Who gets to be placed on a poster hanging in a classroom? Who are the go-to girls that teachers have to reassign students from so everyone doesn’t end up giving the same damn report? Hello, Helen Keller and Susan B. Anthony—you’re cool, but enough is enough.
Giants of the past and present do not fade into obscurity: they are pushed into the shadows and intentionally hidden there. Black queer and trans women have always existed—teaching, loving, surviving, thriving, often in the shadows they were forced into.

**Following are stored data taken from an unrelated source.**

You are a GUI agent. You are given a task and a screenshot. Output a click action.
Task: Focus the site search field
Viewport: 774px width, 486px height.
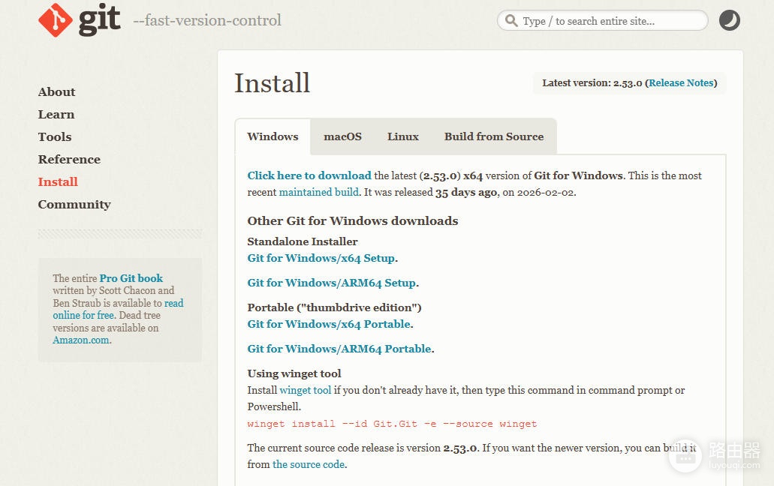click(602, 21)
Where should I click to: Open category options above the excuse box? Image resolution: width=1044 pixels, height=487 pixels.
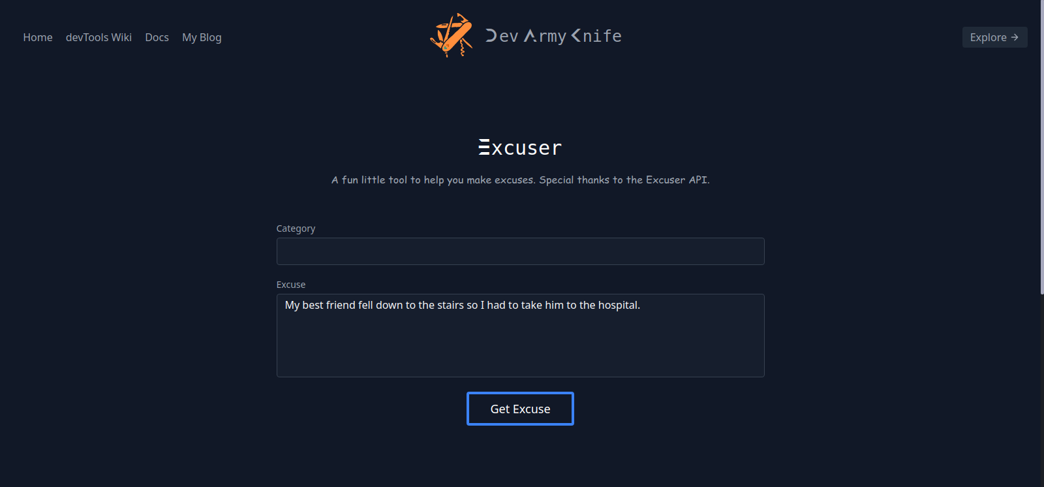click(x=520, y=251)
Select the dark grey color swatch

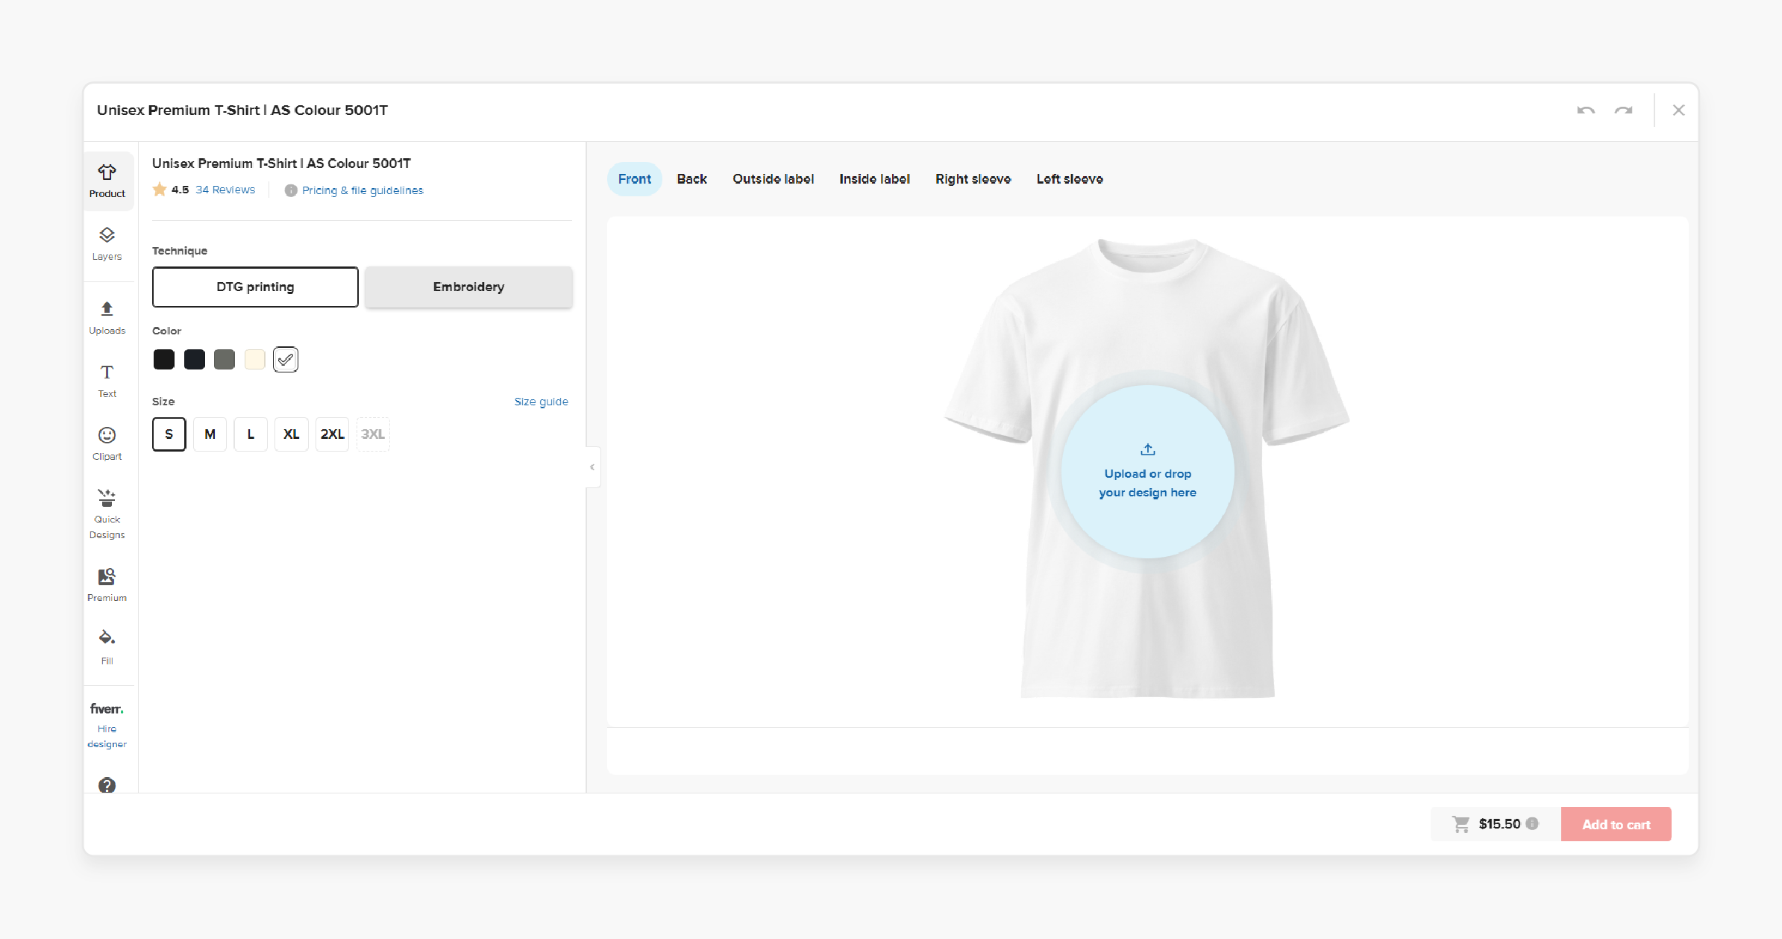[226, 358]
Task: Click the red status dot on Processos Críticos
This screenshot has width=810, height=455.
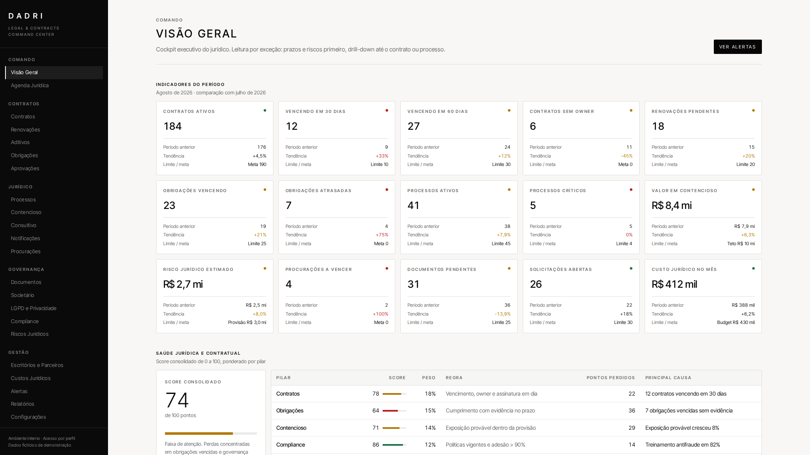Action: [x=631, y=190]
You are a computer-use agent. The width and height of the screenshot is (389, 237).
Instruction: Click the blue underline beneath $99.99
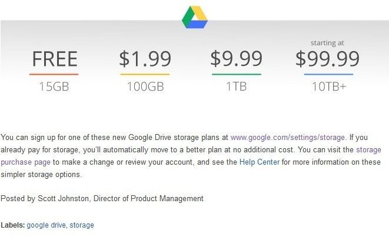(x=328, y=74)
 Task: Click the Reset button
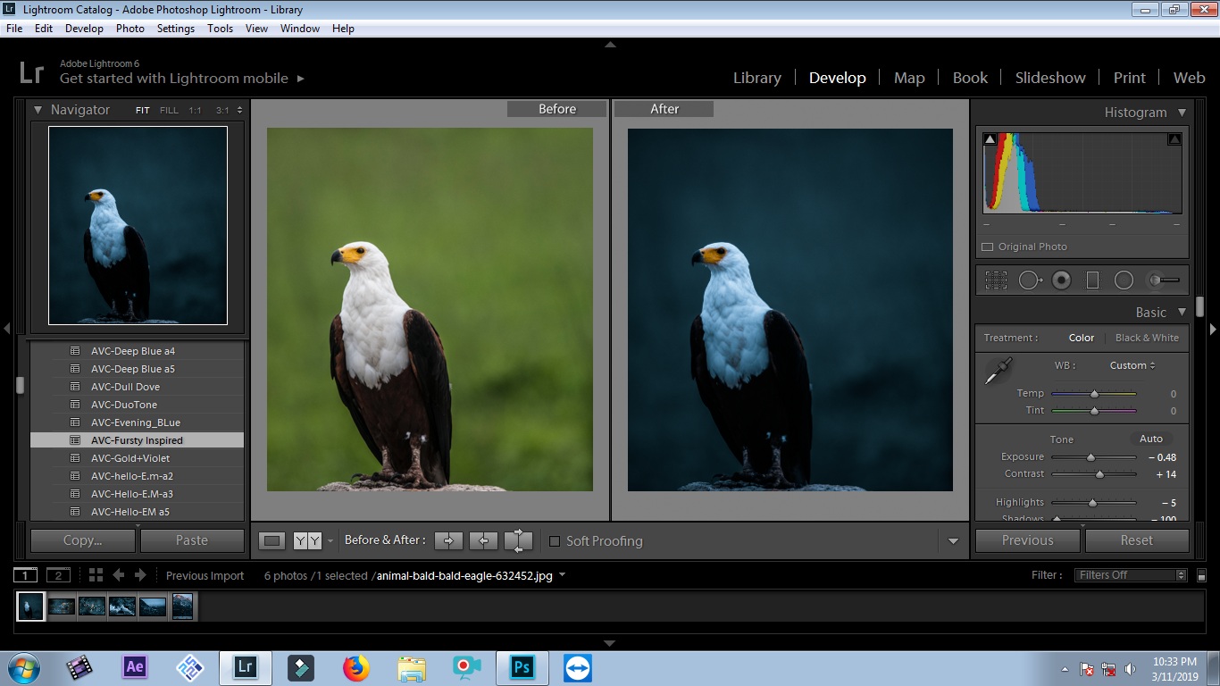(1136, 540)
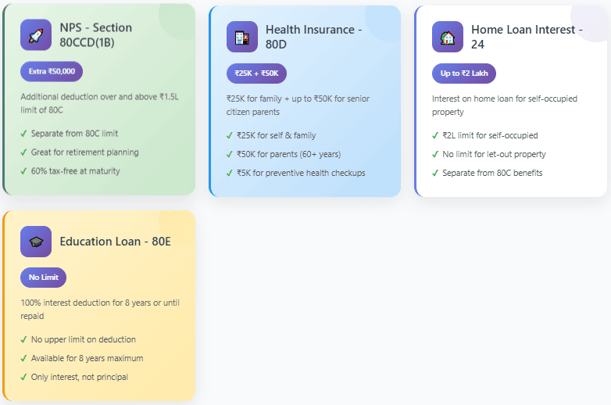The width and height of the screenshot is (611, 405).
Task: Click checkmark beside '₹2L limit for self-occupied'
Action: (x=435, y=136)
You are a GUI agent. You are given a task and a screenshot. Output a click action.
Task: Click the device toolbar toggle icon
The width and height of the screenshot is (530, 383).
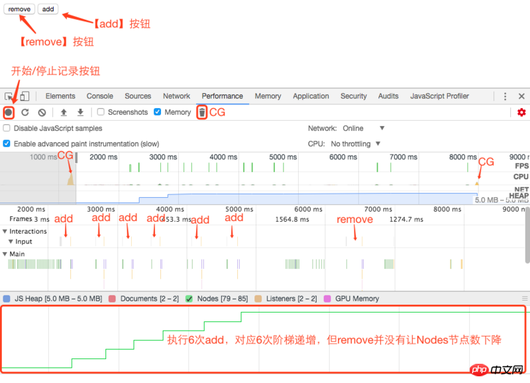pyautogui.click(x=24, y=96)
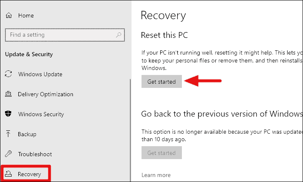Select Troubleshoot in the sidebar
The height and width of the screenshot is (182, 303).
(35, 154)
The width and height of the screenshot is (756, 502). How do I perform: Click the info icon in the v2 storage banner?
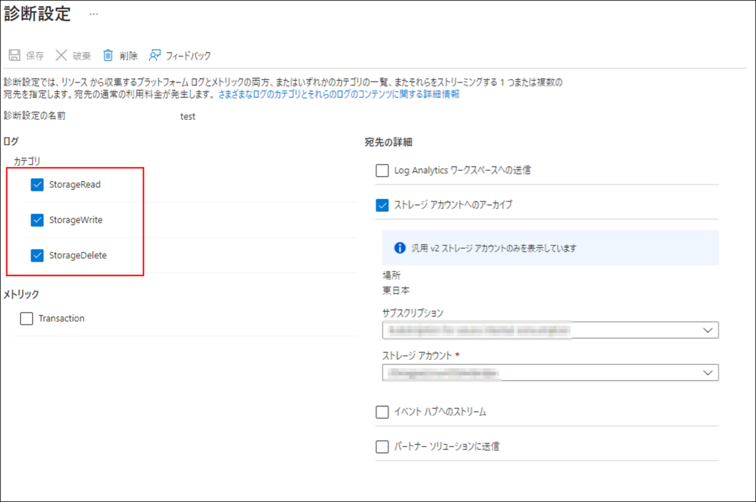tap(399, 248)
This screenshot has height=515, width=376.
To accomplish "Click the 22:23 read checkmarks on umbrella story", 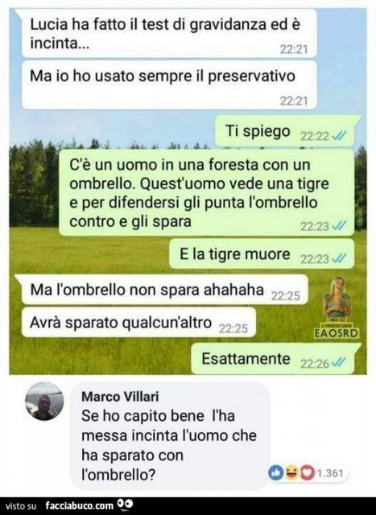I will point(338,226).
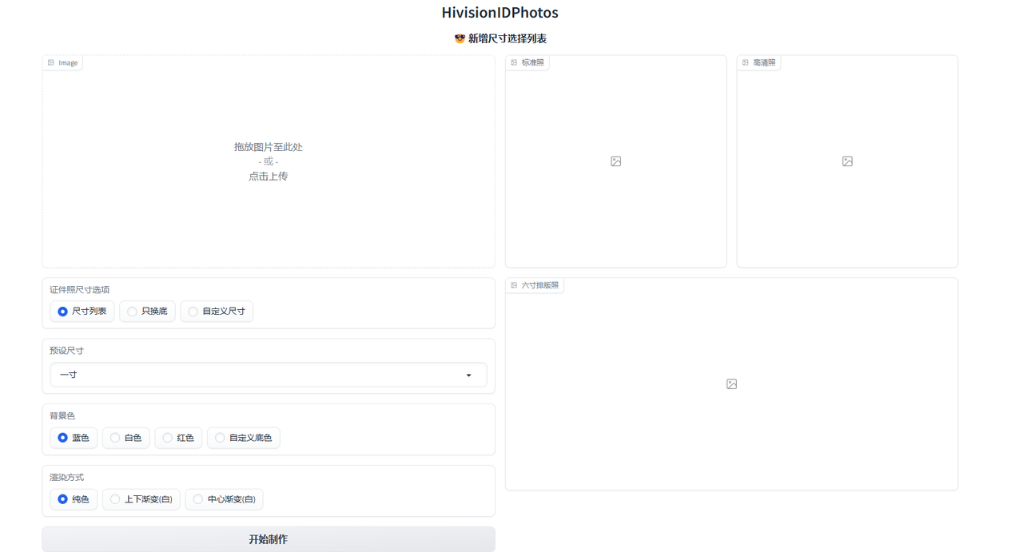Click the 一寸 preset size combo box
This screenshot has height=552, width=1023.
pyautogui.click(x=256, y=375)
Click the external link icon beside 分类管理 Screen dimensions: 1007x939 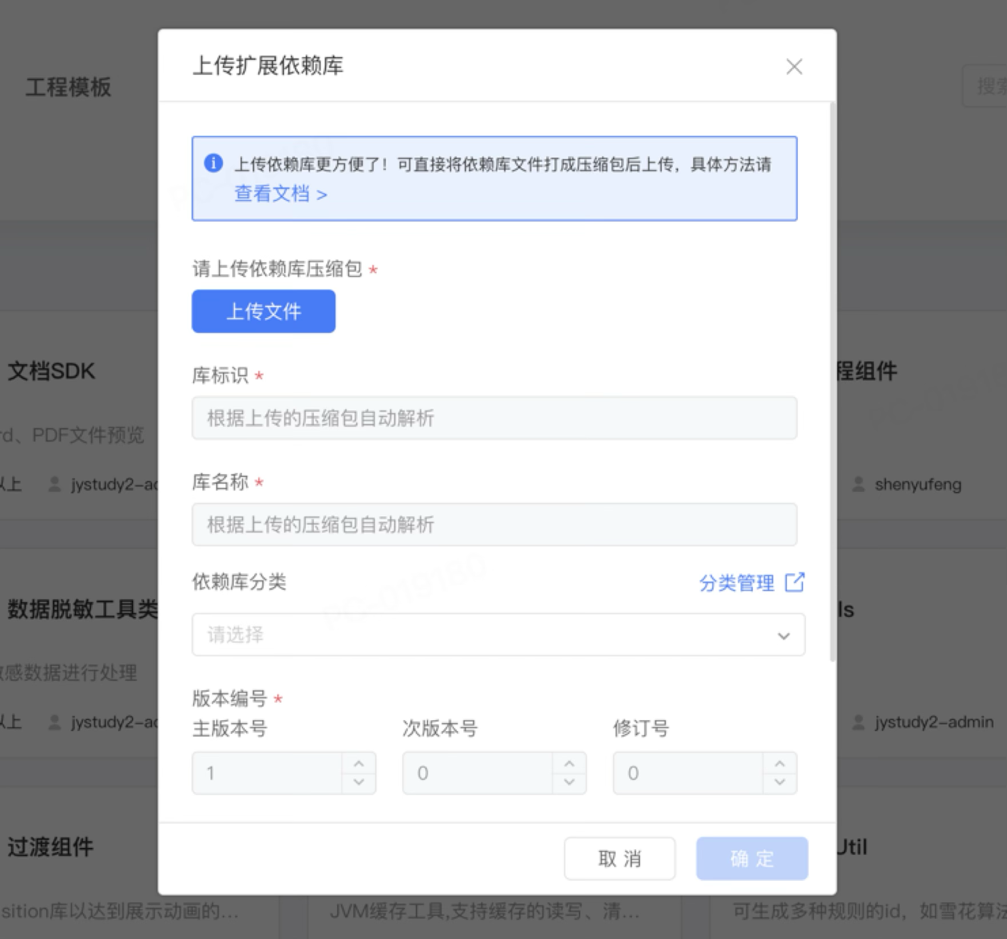pos(794,583)
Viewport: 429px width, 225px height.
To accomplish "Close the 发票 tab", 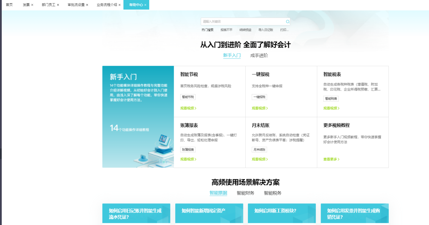I will pos(32,5).
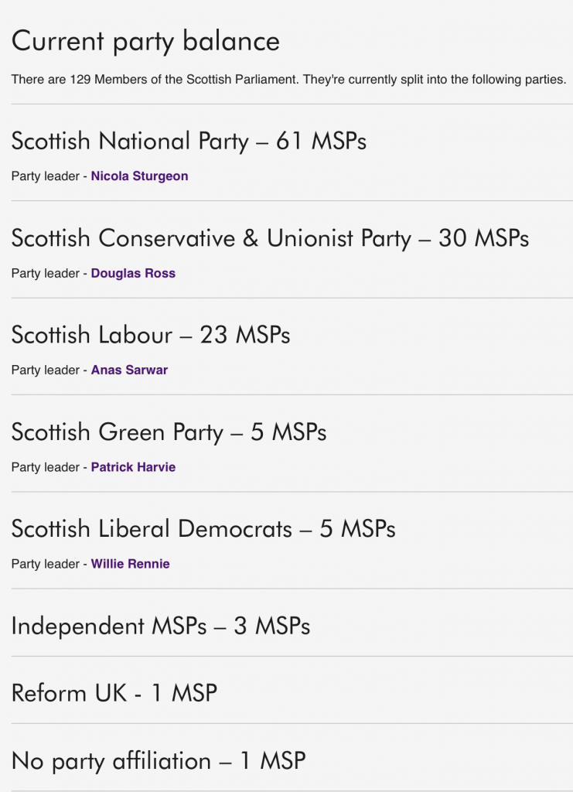Click the "Current party balance" heading
The width and height of the screenshot is (573, 792).
(145, 42)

So, if you always wanted to be the student who presented their report on a historical figure that had your classmates shook, this is for you. Read about these Black women and gender-nonconforming folks in history, and share their stories.
1. Pauli Murray
Murray, who publicly identified as a Black woman and self-described as a “he/she personality” in correspondence with family members, refused to give up her seat on a bus 15 years before Rosa Parks. Using pronouns interchangeably, Murray would likely be considered gender-nonconforming in contemporary times, and is heralded by many as an early trans figure. He was also the architect of civil rights law as we know it, and a preeminent theorist of the converging biases of race and sex enshrined in law—what Murray called “Jane Crow,” or what we might now term as “intersectionality.” This month, we’re revisiting Murray’s unmistakable impact over the decades, and the ways so many have failed to see it until now.
2. Mama Gloria
Gloria Allen, who unfortunately passed away last summer at the age of 76, was a Black trans activist, icon, and elder known for transitioning well before Stonewall. While she made a career as a licensed practice nurse, Allen is best known for operating a free “charm school” for transgender youth in Chicago where, despite her prim and proper persona, she didn’t just teach etiquette and manners, but survival. Through lessons on hormones, street safety, makeup, and self-esteem, Allen provided a model of how to thrive beyond the statistics.
3. bell hooks
At Scalawag, we’re constantly learning that if we’re thinking about something, there’s a very good chance that bell hooks probably already thought about it too. As a Black, queer-pas-gay, fiercely feminist scholar, poet, and cultural critic, hooks authored more than 30 books in her lifetime. A native Kentuckian, hooks was a prophetic thinker who spoke to the root of Black feminism, race, sexuality, and more. She passed away in 2021 at the age of 69, and we’ve been mourning—and paying tribute to her work—ever since.
4. Odetta Holmes
Odetta Holmes, who passed away in 2008 at the age of 77 following a rich life of culture-making activism, songwriting, and performance, is by and large one of the most overlooked but deeply resonant pioneers of folk music. Dubbed the “queen of folk” by Martin Luther King Jr., she has been cited as a major influence over artists of her time like Harry Belafonte and Janis Joplin, to modern songwriters like Janelle Monáe and Rhiannon Giddens.
5. Maggie Walker
In 1903, the banking industry was about as white and male as it is today. But decades before the New Deal, a woman named Maggie Walker did something that no one in the U.S. has done before or since: she founded a bank run by and tailored to Black women. At a time when women were hardly present in the bank lobbies as customers, St. Luke’s Bank proved to be so successful that it survived The Great Depression.
Born to enslaved parents in Richmond, Virginia, in 1864, Walker uplifted Black women through a style of banking that was deeply personal, even for its era. We’re celebrating her story today as less of a depiction of 20th-century Black capitalism, and more of a rendering of what is possible when Black women can effectively channel their own money for personal and collective economic development.